> Request: Rewrite the records starting at the line containing "What do you see at coordinates (309, 59)" and ending at the line containing "zoom-tool is located", substituting "specific element" for "particular element" and leaving everything else unchanged. Return only those lines.

> Supplied information:
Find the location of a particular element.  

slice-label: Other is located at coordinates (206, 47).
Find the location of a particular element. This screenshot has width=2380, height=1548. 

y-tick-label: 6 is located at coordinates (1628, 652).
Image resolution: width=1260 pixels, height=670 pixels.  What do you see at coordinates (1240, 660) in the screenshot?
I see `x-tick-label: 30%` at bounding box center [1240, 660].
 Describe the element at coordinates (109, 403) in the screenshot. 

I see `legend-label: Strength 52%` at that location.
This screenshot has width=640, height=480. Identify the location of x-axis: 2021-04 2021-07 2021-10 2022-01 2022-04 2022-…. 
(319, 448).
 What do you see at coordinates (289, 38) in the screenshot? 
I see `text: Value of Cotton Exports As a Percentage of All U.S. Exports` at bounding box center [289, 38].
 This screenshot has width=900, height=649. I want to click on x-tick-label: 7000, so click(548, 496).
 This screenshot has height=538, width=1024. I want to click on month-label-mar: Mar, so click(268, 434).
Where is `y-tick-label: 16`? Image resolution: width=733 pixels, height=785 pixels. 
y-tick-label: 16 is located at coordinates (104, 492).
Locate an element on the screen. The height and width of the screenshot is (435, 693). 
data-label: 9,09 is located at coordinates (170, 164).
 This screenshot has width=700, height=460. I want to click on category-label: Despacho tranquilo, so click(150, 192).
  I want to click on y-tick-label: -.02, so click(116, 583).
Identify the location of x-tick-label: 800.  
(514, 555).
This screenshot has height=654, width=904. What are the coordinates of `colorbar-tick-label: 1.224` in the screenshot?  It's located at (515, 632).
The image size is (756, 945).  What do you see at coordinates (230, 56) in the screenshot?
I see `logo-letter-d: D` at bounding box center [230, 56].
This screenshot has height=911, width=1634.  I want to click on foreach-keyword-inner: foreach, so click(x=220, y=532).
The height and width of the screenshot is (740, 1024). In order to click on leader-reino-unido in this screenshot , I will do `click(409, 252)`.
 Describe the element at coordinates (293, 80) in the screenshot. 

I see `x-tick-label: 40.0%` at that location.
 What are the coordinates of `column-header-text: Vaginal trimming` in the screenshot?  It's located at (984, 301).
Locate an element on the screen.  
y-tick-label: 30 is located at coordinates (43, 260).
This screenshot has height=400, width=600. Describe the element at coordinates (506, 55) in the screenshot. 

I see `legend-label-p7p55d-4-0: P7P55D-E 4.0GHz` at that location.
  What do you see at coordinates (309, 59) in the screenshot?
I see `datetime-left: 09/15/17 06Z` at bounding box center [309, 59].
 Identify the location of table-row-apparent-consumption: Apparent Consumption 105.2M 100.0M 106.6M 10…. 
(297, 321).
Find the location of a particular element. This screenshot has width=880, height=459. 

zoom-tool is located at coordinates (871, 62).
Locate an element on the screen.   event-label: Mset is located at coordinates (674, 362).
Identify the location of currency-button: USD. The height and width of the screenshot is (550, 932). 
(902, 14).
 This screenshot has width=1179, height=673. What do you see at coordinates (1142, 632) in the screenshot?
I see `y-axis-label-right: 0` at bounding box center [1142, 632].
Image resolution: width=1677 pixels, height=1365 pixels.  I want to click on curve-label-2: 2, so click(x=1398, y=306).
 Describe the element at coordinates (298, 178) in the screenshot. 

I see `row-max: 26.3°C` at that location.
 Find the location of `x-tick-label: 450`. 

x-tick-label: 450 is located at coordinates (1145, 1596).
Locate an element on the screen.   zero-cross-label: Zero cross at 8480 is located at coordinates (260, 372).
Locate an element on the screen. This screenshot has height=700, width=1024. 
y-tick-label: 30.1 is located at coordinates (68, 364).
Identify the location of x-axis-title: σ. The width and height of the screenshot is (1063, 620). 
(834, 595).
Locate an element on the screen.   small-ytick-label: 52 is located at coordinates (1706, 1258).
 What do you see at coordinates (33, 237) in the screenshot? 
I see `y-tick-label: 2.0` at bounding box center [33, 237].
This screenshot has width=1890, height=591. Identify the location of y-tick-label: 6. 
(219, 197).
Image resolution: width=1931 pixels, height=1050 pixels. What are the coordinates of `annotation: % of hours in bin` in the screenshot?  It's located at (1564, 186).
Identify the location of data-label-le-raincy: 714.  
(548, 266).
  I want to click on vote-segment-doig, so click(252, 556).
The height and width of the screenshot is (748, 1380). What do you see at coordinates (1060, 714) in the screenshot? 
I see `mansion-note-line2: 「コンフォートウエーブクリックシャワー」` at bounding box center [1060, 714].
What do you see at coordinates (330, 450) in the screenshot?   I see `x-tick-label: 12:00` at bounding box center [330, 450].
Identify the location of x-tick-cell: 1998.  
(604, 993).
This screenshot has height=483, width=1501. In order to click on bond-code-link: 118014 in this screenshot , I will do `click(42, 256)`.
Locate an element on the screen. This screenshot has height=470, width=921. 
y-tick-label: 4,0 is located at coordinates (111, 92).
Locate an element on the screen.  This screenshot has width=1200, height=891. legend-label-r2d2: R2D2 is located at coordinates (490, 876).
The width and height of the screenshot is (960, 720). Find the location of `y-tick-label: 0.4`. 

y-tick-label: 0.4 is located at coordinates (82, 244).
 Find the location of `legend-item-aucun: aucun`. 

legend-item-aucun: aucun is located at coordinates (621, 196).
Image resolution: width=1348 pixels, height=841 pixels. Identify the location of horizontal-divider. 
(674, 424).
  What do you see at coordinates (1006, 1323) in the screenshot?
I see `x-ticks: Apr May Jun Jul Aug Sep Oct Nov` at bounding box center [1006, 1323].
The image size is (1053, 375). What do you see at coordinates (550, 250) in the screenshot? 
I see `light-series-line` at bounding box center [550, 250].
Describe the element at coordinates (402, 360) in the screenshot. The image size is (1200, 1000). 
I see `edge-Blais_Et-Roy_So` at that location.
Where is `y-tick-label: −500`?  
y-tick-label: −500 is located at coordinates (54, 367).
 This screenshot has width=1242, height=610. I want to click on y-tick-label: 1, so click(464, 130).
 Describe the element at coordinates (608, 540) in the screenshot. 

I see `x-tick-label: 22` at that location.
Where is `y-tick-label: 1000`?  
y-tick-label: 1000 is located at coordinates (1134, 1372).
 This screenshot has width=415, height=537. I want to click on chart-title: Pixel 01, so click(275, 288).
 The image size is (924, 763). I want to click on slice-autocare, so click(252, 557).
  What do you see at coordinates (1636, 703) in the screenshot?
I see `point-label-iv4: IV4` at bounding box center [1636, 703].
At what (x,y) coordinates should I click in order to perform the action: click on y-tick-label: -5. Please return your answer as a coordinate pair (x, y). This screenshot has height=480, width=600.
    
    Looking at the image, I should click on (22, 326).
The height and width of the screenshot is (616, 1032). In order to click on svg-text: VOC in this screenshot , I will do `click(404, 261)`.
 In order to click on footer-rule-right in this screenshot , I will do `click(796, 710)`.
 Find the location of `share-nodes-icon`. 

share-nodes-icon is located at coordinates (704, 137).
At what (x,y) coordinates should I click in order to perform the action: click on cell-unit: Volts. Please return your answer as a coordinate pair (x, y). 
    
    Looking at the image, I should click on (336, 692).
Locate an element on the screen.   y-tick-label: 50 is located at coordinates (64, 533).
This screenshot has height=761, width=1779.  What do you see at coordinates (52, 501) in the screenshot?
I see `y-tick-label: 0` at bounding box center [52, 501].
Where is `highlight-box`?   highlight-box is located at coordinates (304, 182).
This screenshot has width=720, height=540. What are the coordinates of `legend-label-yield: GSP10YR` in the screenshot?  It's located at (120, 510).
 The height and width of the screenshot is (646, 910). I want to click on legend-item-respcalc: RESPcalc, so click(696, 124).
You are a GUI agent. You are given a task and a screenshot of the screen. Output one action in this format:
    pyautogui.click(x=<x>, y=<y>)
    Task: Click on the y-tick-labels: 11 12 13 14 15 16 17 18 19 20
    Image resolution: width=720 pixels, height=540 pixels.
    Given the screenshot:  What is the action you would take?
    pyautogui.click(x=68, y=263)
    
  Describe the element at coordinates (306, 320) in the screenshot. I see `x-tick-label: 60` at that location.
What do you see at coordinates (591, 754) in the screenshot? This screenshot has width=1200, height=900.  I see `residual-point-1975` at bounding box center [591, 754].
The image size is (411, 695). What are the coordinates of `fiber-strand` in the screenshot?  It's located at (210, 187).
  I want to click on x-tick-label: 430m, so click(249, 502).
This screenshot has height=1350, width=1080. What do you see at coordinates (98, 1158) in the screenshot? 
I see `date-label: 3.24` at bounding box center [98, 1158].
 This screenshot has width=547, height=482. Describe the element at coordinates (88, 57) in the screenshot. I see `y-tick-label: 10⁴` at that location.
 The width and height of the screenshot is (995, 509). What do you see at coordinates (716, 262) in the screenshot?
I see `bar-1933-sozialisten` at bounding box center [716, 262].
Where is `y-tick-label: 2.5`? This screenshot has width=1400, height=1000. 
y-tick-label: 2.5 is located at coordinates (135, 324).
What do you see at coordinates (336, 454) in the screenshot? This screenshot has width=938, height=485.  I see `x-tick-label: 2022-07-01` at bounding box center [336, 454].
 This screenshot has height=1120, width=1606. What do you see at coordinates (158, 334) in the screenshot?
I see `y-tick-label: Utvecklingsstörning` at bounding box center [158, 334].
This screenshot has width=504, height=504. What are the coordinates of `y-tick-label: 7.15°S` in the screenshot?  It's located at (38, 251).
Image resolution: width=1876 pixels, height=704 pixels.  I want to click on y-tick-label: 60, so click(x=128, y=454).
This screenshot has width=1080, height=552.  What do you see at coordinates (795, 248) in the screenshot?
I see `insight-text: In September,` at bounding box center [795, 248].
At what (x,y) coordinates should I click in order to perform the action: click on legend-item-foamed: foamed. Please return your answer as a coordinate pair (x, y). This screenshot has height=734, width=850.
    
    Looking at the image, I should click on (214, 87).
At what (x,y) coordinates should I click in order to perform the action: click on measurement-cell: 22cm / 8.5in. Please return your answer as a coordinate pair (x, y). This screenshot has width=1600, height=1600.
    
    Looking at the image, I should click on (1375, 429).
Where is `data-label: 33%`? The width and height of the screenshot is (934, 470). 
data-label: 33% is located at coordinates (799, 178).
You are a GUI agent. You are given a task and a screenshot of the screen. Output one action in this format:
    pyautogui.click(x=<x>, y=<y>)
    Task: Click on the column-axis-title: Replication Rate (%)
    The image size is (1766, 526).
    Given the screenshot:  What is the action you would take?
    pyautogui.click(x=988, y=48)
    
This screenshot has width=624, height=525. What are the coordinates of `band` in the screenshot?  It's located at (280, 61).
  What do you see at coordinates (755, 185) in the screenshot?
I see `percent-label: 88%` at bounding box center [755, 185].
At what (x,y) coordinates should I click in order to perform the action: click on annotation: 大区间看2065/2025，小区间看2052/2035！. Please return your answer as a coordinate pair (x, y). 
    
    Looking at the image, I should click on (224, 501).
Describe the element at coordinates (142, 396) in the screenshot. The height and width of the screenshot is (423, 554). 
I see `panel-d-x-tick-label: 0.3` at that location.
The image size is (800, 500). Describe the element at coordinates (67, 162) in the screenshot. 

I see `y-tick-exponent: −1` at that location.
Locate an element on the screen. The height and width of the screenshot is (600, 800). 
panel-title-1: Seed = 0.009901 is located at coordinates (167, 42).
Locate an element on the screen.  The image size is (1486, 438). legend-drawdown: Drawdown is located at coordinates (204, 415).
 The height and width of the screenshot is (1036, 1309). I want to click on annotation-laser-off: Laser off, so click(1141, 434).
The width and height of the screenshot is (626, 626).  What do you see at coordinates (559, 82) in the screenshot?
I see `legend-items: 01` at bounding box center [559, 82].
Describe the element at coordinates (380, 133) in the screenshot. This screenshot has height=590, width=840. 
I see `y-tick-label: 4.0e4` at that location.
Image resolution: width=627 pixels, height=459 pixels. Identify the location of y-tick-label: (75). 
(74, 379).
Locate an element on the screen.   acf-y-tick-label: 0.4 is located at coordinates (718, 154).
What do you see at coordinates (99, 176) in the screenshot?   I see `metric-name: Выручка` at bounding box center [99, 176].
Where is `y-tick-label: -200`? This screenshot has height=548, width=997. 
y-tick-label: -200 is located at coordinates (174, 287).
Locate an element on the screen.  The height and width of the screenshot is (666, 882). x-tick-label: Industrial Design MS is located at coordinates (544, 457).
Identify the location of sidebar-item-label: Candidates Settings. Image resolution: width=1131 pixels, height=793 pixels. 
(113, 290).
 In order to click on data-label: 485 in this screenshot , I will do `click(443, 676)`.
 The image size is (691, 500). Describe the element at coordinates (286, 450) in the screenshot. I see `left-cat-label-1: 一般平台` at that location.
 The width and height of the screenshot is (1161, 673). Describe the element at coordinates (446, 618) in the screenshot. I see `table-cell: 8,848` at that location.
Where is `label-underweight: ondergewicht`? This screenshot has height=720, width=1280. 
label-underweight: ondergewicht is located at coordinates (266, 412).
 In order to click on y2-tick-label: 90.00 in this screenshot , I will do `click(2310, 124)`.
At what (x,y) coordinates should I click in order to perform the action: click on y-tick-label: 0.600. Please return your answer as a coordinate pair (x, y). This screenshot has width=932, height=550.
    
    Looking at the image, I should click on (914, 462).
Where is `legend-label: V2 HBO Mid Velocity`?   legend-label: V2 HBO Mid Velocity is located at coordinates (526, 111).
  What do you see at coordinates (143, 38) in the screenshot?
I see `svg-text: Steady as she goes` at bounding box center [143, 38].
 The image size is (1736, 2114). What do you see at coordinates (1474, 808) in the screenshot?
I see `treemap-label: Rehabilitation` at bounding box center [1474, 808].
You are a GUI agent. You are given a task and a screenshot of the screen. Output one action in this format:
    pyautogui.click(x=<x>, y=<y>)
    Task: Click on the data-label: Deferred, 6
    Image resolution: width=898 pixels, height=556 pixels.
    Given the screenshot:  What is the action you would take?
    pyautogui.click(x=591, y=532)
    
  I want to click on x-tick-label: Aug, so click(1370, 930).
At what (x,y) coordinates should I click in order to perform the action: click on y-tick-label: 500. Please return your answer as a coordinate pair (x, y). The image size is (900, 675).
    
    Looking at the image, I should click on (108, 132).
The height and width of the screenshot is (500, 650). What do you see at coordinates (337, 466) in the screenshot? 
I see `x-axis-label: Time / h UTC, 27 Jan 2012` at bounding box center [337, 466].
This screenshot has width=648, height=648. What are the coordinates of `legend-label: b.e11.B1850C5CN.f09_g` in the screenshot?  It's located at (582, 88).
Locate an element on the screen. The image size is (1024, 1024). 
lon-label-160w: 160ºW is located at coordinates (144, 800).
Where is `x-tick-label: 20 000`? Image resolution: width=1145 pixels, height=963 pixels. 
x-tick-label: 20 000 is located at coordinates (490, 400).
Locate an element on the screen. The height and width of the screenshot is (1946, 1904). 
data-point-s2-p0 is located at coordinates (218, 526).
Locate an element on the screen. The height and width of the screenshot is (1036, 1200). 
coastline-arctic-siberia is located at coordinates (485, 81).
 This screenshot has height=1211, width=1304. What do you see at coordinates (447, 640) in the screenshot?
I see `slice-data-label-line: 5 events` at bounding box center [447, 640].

> Task result:
  What do you see at coordinates (309, 59) in the screenshot?
I see `datetime-left: 09/15/17 06Z` at bounding box center [309, 59].
 Identify the location of table-row-apparent-consumption: Apparent Consumption 105.2M 100.0M 106.6M 10…. 
(297, 321).
Find the location of a specific element. This screenshot has width=880, height=459. 

zoom-tool is located at coordinates (871, 62).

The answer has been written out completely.